Jenkins – Jenkins is a Continuous Integration server, but we also use it to orchestrate the coarse-grained workflow for the Cloud Delivery system and infrastructure for our customers. We use Jenkins fairly regularly in creating Cloud Delivery solutions for our customers. We configure Jenkins to run Cucumber features, build scripts, automated tests, static analysis, AWS Ruby SDK programs, CloudFormation templates and many more activities. Since Jenkins is an infrastructure component as well, we’ve automated the creation in OpsWorks and Chef and it also runs Cucumber features that we’ve written. These scripts and configuration are stored in Git as well and we can simply type a single command to get the Jenkins environment up and running. Any canonical changes to the Jenkins server are made by modifying the programs or configuration stored in Git.
Vagrant – Vagrant runs a virtualized environment on your desktop and comes with support for certain OS flavors and environments. As mentioned, we use Vagrant to run and test our infrastructure automation scripts locally to increase the speed of development.

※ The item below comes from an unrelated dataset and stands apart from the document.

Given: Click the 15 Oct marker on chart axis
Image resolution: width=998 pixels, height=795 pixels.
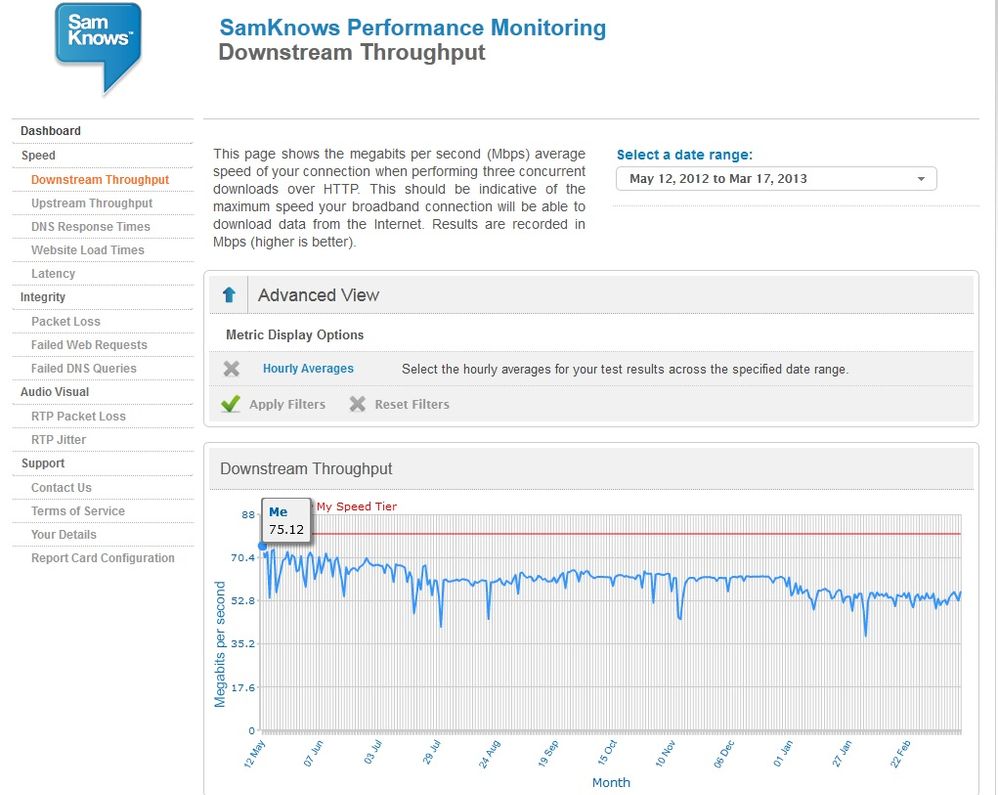Looking at the screenshot, I should click(x=607, y=752).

In many cases, what might take 30-40 minutes to run the same Chef cookbooks can take 4-5 minutes to run locally in Vagrant – significantly increase our infrastructure development productivity.

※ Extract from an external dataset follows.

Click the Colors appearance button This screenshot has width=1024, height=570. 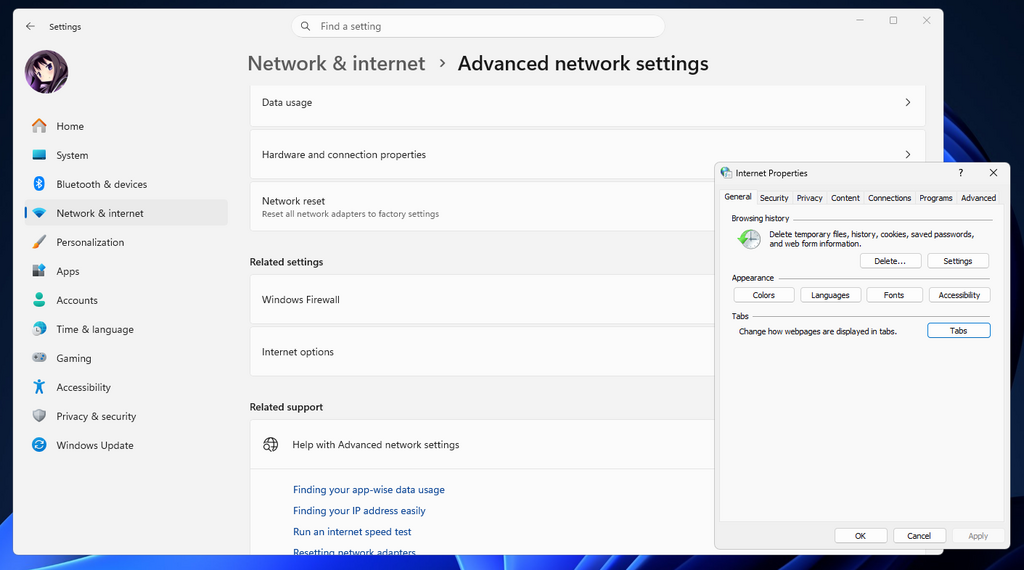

Cucumber – We use Cucumber to write infrastructure specifications in code called features. This provides executable documented specifications that get run with each Jenkins build. Before we write any Chef, OpsWorks or CloudFormation code, we write Cucumber features. When completed, these features are run automatically after the Chef, OpsWorks and/or CloudFormation scripts provision the infrastructure to ensure the infrastructure is meeting the specifications described in the features. At first, these features are written without step definitions (i.e. they don’t actually verify behavior against the infrastructure), but then we iterate through a process of writing programs to automate the infrastructure provisioning while adding step definitions and refining the Cucumber features. Once all of this is hooked up to the Jenkins Continuous Integration server, it provisions the infrastructure and then runs the infrastructure tests/features written in Cucumber. Just like writing XUnit tests for the application code, this approach ensures our infrastructure behaves as designed and provides a set of regression tests that are run with every change to any part of the software system. So, Cucumber helps us document the feature as well as automate infrastructure tests. We also write usage and architecture documentation in READMEs, wikis, etc.